Now is a good time to consider what makes you truly happy.  What makes your heart sing and your soul feel content? What would it take to manifest more joy day to day, versus pinning your hopes on events or “things” to bring you happiness and delight?

For us to be truly fulfilled, we need to find our happy – understanding what we need in life to feel peace and inner joy, and then courageously stepping up to it. Through this self-awareness and commitment to be happy, we are better able to lead, support and love others.

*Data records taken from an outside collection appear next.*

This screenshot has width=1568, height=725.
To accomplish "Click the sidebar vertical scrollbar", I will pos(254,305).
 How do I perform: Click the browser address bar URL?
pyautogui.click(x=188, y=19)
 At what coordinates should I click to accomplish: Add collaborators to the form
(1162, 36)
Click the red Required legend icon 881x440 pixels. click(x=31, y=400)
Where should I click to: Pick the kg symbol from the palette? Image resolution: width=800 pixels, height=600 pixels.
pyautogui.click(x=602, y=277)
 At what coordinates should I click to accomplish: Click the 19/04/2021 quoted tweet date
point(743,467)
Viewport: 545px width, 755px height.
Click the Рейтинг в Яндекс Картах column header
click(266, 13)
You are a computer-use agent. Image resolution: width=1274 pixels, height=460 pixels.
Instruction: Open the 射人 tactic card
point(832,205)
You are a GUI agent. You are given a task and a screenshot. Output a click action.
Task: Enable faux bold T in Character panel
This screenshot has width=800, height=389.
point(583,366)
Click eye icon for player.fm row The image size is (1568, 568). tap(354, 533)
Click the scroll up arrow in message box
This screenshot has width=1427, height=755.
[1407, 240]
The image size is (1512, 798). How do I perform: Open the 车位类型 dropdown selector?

For some of us, this may require a fundamental shift in perspective – from glass half empty to half full.  It may mean spending more time helping others or giving back to the community.  Maybe it’s about empowering ourselves to eat differently; releasing a grudge; spending more time in nature, or with loved ones; shutting down our technology earlier to get better sleep; or deciding to lighten up and laugh more.

For others of us, finding our happy may require deeper changes:  walking away from a toxic relationship; making a career change; confronting and reprogramming the beliefs that are holding us back; or taking big steps to simplify our lives.

Whatever it takes, finding your happy is the most significant gift you can give yourself and those around you.

The philosopher Lao Tzu said it best: “If you are depressed, you are living in the past. If you are anxious, you are living in the future. If you are at peace, you are living in the moment.” All you can control is the present moment, so give yourself the gift of a lifetime this holiday season, and find your happy!